RECORDS FOR PROCESSING:
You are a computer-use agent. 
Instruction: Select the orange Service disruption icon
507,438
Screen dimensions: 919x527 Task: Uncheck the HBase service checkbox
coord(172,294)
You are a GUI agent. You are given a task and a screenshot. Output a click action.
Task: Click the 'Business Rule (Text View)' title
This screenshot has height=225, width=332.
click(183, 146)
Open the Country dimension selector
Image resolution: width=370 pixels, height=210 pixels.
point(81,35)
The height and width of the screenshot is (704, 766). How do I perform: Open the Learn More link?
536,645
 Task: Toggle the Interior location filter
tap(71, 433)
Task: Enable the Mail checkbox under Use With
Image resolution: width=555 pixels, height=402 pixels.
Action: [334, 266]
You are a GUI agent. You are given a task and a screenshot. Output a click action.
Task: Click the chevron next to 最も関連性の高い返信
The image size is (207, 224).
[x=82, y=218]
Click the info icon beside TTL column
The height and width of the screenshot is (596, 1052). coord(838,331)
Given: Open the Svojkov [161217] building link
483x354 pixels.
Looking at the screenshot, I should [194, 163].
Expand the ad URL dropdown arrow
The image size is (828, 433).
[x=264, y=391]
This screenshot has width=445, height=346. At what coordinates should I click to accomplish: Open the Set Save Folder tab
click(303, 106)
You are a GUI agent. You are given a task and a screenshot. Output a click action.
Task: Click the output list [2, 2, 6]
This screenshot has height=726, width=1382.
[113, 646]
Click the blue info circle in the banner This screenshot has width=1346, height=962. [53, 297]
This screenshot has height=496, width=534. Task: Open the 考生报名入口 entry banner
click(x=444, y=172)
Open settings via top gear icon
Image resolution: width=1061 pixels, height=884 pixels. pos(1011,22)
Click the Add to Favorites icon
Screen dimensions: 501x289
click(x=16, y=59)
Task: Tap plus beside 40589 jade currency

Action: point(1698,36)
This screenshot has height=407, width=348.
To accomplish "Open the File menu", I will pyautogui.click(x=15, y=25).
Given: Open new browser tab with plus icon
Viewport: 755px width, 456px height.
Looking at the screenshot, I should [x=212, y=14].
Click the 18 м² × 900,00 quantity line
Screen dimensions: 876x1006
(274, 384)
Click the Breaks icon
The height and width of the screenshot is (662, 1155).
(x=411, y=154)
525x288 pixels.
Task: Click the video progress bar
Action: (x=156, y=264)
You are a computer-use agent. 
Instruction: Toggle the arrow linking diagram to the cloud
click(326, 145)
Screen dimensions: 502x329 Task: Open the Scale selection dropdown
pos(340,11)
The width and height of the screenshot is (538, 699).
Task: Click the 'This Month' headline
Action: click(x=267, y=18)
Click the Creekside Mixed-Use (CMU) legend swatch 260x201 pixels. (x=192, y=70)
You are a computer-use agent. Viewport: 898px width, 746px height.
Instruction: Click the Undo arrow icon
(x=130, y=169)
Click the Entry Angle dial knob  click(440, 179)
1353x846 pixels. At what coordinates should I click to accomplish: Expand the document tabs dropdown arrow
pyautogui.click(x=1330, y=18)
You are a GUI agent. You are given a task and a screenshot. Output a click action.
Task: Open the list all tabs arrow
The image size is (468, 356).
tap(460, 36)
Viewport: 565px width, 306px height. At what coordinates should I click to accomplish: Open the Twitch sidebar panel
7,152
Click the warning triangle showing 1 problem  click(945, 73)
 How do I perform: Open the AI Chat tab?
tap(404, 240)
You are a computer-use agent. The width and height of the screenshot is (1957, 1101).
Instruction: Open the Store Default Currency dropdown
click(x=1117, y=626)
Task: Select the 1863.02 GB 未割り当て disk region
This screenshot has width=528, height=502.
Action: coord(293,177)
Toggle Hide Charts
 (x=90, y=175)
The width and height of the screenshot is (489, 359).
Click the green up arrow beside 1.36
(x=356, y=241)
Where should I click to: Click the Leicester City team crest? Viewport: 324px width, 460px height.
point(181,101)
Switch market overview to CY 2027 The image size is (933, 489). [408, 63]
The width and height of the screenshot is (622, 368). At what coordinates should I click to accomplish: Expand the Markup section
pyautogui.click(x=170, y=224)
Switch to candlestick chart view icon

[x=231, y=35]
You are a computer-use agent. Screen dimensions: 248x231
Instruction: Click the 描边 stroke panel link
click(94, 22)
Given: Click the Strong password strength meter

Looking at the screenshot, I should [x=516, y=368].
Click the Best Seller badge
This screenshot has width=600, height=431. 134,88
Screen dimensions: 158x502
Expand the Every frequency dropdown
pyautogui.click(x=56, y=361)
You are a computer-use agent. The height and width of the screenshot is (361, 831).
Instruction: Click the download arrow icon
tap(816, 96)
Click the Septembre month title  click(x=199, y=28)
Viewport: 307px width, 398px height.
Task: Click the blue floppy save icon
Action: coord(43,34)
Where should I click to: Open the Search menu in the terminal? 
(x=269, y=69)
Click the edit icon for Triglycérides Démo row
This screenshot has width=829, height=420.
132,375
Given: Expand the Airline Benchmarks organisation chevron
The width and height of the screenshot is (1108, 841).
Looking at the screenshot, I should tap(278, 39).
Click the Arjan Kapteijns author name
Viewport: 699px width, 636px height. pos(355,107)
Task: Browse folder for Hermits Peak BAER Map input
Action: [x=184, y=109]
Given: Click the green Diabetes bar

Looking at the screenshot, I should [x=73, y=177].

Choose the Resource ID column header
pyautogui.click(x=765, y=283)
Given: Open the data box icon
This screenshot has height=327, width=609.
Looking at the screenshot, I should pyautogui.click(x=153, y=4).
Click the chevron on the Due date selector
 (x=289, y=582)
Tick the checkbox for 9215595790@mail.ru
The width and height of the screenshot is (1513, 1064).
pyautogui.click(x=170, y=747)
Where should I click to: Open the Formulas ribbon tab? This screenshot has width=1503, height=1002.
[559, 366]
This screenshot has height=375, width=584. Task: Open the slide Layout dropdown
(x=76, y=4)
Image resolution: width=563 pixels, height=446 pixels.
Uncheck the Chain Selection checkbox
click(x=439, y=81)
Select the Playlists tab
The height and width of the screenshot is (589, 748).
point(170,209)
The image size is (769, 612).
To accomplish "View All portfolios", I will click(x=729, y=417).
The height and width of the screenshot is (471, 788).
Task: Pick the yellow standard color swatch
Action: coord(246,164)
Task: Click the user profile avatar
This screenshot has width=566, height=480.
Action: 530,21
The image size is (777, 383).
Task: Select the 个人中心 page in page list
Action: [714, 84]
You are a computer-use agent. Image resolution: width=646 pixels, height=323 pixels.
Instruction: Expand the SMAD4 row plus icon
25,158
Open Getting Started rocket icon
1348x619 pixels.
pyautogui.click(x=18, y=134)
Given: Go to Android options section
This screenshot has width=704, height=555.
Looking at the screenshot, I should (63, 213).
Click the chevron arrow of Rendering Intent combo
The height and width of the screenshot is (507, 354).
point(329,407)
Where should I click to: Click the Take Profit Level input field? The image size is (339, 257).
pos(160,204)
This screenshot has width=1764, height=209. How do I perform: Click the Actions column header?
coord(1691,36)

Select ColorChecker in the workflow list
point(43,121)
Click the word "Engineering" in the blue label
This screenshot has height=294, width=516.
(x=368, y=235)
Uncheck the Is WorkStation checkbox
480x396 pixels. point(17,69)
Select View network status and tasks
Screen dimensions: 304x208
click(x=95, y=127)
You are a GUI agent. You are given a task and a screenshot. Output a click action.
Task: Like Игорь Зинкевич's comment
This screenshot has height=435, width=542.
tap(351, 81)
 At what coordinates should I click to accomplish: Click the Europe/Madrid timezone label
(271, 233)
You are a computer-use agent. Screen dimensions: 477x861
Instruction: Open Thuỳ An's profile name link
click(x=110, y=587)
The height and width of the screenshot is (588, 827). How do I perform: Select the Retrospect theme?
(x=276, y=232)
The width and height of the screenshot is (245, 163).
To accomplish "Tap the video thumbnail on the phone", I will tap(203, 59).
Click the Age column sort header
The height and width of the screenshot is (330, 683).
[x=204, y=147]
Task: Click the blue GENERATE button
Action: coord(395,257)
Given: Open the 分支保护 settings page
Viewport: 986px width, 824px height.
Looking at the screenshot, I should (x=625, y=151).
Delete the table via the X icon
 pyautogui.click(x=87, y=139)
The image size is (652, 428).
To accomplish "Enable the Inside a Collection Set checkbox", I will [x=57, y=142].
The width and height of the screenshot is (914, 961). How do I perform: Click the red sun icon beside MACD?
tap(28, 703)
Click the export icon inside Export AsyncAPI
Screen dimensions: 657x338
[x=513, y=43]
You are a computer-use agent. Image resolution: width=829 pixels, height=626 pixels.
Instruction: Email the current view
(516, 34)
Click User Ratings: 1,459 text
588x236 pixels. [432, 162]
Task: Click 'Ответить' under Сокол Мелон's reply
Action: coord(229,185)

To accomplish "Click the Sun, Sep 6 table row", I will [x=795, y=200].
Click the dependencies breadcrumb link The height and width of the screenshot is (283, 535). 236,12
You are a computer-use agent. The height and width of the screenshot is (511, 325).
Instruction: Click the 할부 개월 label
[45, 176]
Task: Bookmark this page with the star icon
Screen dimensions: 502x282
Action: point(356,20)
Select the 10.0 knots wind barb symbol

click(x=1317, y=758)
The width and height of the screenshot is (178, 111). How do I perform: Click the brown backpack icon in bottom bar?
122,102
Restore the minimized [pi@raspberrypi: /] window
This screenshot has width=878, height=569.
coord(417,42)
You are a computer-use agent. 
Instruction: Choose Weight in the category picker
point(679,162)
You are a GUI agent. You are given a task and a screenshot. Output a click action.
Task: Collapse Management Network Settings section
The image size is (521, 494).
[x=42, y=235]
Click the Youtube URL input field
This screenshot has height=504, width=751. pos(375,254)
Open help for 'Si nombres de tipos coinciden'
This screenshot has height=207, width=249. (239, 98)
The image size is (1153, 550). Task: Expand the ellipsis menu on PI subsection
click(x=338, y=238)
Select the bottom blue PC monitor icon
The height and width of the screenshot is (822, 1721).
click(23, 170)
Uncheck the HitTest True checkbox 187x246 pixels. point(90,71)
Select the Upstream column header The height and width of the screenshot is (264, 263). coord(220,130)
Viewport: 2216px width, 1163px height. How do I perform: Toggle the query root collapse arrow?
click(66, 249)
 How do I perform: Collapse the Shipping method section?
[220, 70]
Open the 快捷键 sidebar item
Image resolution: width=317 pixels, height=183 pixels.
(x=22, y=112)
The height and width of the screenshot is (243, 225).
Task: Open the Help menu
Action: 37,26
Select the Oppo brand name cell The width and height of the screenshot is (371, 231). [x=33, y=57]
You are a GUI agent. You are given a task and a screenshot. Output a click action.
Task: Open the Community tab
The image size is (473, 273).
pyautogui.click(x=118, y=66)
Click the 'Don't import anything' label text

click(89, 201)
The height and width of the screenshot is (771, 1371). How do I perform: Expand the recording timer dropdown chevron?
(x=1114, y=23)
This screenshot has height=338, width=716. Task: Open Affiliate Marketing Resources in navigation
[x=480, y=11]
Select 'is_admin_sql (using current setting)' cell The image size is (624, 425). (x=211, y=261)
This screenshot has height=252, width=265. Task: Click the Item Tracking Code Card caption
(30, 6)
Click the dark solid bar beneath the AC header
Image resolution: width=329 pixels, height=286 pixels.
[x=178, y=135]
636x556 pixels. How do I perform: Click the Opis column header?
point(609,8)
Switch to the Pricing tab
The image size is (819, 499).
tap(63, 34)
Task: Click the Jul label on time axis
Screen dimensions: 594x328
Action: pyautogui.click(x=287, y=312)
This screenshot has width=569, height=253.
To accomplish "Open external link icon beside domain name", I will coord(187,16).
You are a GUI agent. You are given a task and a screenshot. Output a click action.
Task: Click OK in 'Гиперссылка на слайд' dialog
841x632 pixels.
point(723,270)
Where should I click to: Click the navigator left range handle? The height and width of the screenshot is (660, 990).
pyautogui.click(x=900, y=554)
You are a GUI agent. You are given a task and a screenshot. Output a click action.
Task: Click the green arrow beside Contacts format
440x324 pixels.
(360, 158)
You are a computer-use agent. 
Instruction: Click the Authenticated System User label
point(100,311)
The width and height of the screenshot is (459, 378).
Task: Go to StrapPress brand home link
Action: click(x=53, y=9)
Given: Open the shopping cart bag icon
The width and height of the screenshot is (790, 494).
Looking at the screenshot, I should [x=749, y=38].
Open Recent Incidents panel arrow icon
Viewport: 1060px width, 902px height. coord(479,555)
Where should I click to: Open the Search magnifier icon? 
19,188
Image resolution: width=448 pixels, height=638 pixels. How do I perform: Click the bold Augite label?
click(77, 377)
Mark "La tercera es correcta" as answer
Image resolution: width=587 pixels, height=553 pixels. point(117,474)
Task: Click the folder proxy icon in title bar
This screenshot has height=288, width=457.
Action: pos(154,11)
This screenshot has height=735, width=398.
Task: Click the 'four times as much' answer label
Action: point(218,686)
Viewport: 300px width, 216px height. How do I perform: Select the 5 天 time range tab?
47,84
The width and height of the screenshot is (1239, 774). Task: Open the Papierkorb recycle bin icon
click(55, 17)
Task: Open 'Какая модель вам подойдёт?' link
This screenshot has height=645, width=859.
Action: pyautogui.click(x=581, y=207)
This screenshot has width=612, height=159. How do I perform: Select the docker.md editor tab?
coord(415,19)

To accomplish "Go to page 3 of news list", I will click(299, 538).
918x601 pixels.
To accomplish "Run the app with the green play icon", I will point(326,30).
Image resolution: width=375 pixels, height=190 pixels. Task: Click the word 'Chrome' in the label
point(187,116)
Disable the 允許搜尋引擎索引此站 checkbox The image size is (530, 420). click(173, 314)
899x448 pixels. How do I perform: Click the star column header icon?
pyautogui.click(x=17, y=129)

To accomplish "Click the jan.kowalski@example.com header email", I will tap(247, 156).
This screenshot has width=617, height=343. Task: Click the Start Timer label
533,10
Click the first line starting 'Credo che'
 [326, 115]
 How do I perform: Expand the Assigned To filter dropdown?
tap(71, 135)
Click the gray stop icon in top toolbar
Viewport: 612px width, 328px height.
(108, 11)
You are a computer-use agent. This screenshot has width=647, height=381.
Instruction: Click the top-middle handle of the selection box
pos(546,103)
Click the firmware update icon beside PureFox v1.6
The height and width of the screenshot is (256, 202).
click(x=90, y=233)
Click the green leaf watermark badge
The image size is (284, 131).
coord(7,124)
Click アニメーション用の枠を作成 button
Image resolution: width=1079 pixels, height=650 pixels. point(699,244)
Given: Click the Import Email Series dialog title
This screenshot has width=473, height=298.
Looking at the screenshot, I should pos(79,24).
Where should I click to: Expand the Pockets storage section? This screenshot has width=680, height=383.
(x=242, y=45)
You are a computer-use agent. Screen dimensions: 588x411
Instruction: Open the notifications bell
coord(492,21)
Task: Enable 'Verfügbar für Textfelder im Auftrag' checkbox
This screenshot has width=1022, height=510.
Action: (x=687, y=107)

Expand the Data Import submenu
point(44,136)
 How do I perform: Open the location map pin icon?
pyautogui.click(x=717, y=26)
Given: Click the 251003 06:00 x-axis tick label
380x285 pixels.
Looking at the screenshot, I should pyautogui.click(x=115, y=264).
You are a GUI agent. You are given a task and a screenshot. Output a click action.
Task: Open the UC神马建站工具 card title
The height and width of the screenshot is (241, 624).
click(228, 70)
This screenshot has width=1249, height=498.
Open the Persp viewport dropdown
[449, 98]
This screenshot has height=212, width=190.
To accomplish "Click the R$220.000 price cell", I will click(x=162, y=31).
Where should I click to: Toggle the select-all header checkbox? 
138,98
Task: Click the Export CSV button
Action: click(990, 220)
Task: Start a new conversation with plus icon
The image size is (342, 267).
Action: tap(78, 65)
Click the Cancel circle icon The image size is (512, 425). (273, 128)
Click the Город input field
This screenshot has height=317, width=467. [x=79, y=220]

TO DO: In the listing above, start at the line with "Task: Click the folder", go on through the line with "Disable the 允許搜尋引擎索引此站", and copy each of those lines exactly; leave out all the rest.

WRITTEN REPLY:
Task: Click the folder proxy icon in title bar
This screenshot has height=288, width=457.
Action: pos(154,11)
This screenshot has height=735, width=398.
Task: Click the 'four times as much' answer label
Action: point(218,686)
Viewport: 300px width, 216px height. How do I perform: Select the 5 天 time range tab?
47,84
The width and height of the screenshot is (1239, 774). Task: Open the Papierkorb recycle bin icon
click(55, 17)
Task: Open 'Какая модель вам подойдёт?' link
This screenshot has height=645, width=859.
Action: pyautogui.click(x=581, y=207)
This screenshot has width=612, height=159. How do I perform: Select the docker.md editor tab?
coord(415,19)

To accomplish "Go to page 3 of news list", I will click(299, 538).
918x601 pixels.
To accomplish "Run the app with the green play icon", I will point(326,30).
Image resolution: width=375 pixels, height=190 pixels. Task: Click the word 'Chrome' in the label
point(187,116)
Disable the 允許搜尋引擎索引此站 checkbox The image size is (530, 420). click(173, 314)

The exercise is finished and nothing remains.